Okan tendría unos veinte años. Piel canela y músculos esculpidos a cincel. Era huérfano de padre desde  pequeño  y cuando su madre murió de disentería  sus dos tíos  se apropiaron de las tierras  en las que Okan cultivaba ñame, con las excusa de que pertenecían a toda la familia. Okan se opuso, pero el consejo de ancianos de la tribu  no le dio la razón  y   decidió marcharse a Europa en busca de algo que mereciera llamarse   futuro antes de que el odio y la venganza crecieran en su corazón.

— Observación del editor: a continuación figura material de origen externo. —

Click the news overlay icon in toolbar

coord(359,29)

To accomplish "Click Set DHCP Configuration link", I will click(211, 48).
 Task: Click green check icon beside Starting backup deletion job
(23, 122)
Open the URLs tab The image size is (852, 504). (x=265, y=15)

  Pero, ahora, a  punto de llegar, el mar se embraveció y arqueaba la embarcación, enfurecido,  como si fuera un insignificante envoltorio de plástico. Todos  rezaban cabizbajos apretando los puños y castañeando los dientes.  La costa  quedaba   cerca, así lo indicaban las luces en tierra firme, pero temían que después de todo lo pasado, zozobrasen  a falta de tan poco.  El oleaje  inundaba de agua la embarcación  y el miedo se dibujaba en sus rostros a cada embestida del mar.  El capataz de la tripulación  gritaba —para hacerse oír entre el oleaje—, que no temieran, que llegarían a tierra firme y que una vez allí deberían correr todo lo rápido que pudieran  y desperdigarse.

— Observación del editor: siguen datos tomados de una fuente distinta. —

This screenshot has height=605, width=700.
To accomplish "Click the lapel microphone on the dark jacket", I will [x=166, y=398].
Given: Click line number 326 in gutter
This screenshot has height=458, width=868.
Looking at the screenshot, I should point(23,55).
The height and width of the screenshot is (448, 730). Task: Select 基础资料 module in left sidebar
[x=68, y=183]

Okan le dio la mano  para que se la apretara y lo hizo tan fuerte — debido a las contracciones del parto—, que  crujió. Conoció a Sali  días antes de embarcar aguardando en un sucio puerto cuyo olor a pescado podrido  todavía le provocaban náuseas. Le contó durante la espera  que su familia le había concertado un matrimonio con un señor que cuando Sali lo vio  creyó que se trataba del padre del novio. Pero  ofrecía una espléndida dote y el padre de Sali no  pudo resistirse. Al poco de casarse   quedó embarazada y  comprendió que junto a ese hombre —de aliento fétido y boca desdentada—  sería una muerta en vida, pero también que no habría ni un grano de arena en el que esconderse en toda Costa de Marfil si decidía abandonarlo.  Antes o después daría con sus huesos y la mataría.

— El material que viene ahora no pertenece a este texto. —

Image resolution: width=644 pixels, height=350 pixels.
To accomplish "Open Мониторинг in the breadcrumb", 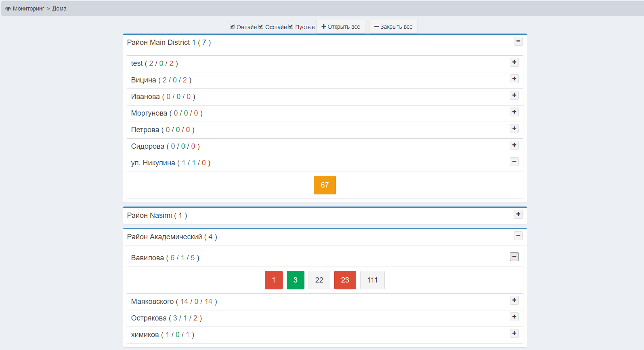I will (28, 8).
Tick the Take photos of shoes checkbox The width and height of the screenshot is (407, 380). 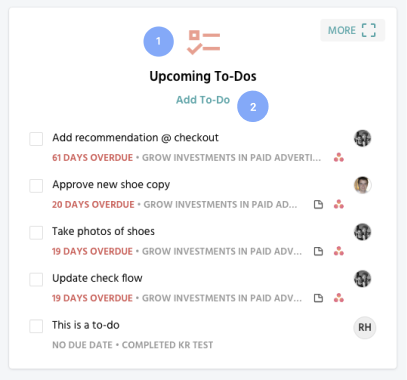point(36,233)
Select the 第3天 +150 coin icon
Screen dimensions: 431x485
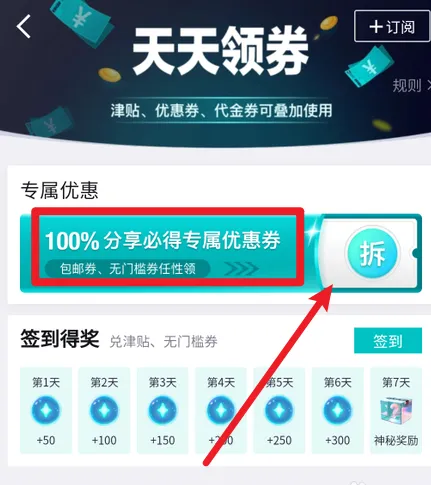coord(162,410)
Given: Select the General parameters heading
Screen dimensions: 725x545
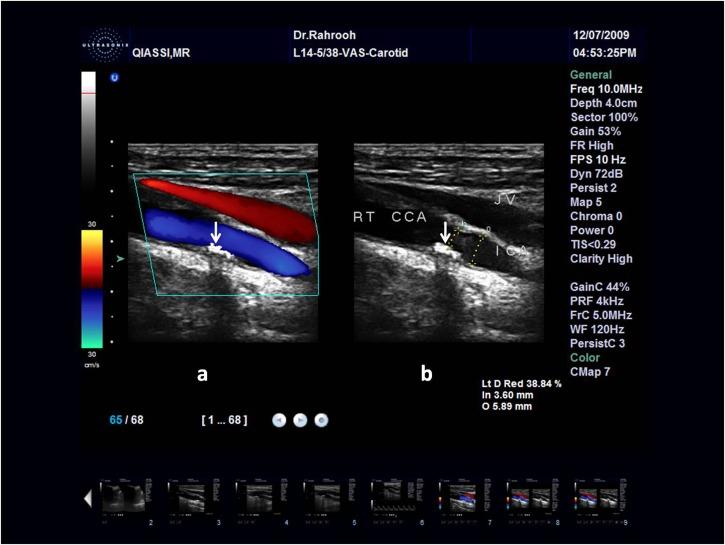Looking at the screenshot, I should pos(590,75).
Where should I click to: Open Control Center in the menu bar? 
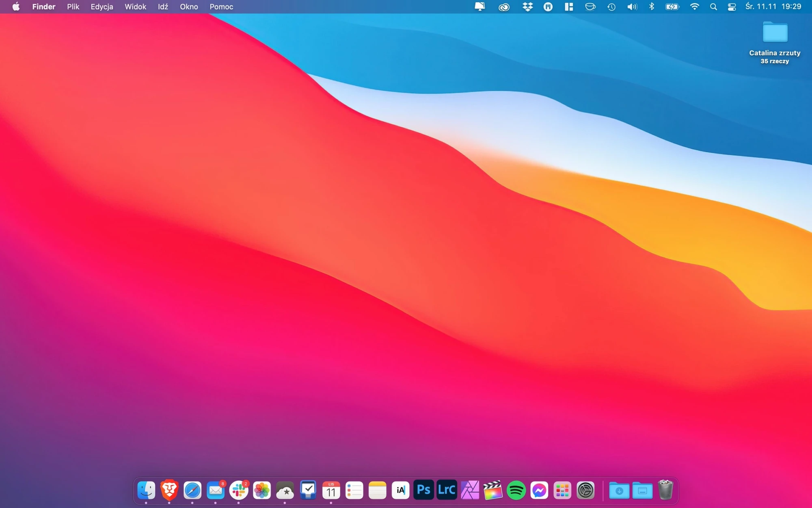coord(732,7)
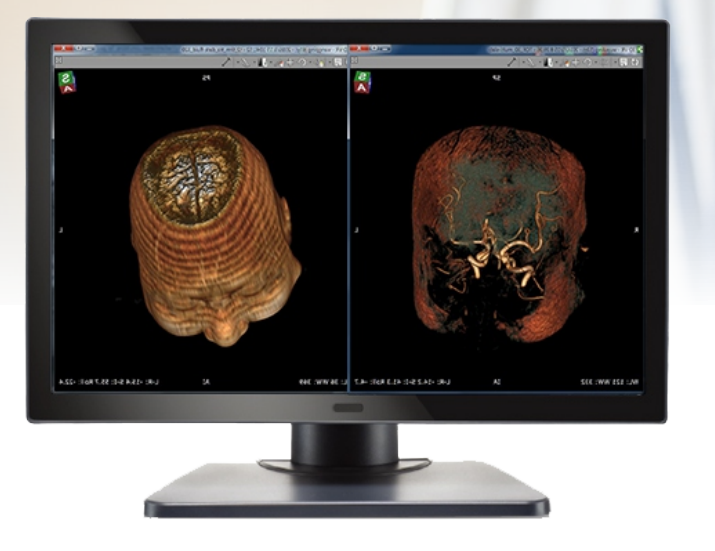Click the last icon in the right viewer toolbar
Image resolution: width=715 pixels, height=551 pixels.
[x=636, y=62]
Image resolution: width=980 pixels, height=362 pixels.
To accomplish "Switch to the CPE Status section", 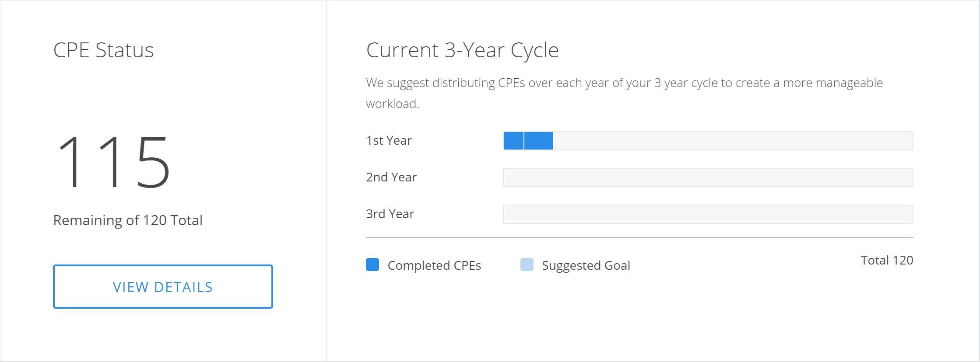I will tap(103, 50).
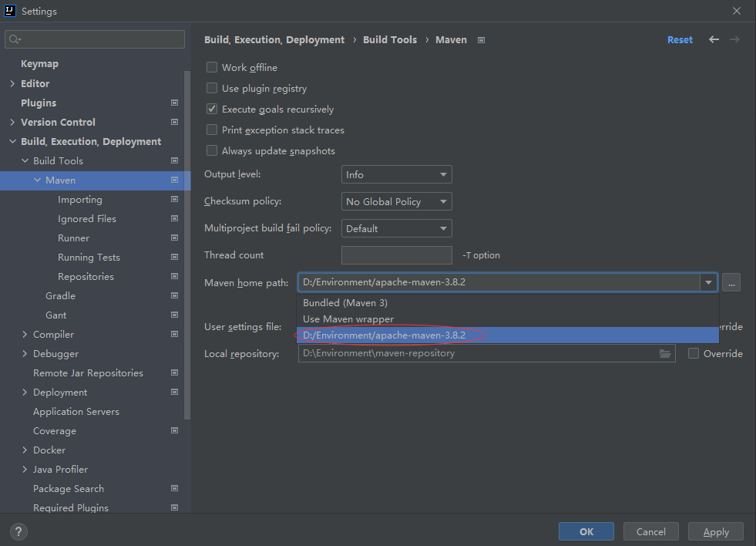This screenshot has height=546, width=756.
Task: Click the ellipsis browse button for Maven home
Action: coord(731,283)
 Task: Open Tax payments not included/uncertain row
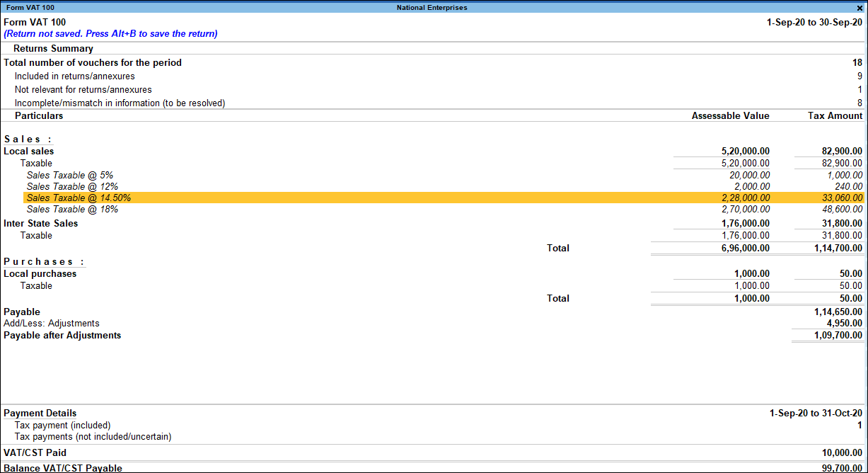tap(92, 437)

Cuando orilló la embarcación todos sus ocupantes saltaron y tras tocar  la arena de la playa a trompicones   corrieron hacia el interior  sin mirar atrás.
Algunos tendrían  direcciones  donde dirigirse. Amigos que tiempo atrás se aventuraron a emprender ese mismo viaje y que ahora podrían ofrecerle cobijo  y  la posibilidad de   vender CDs y películas pirateadas, corbatas, y carteras de marcas falsificadas.  Otros, quizás podrían buscarse algún tajo en la aceituna o en los invernaderos.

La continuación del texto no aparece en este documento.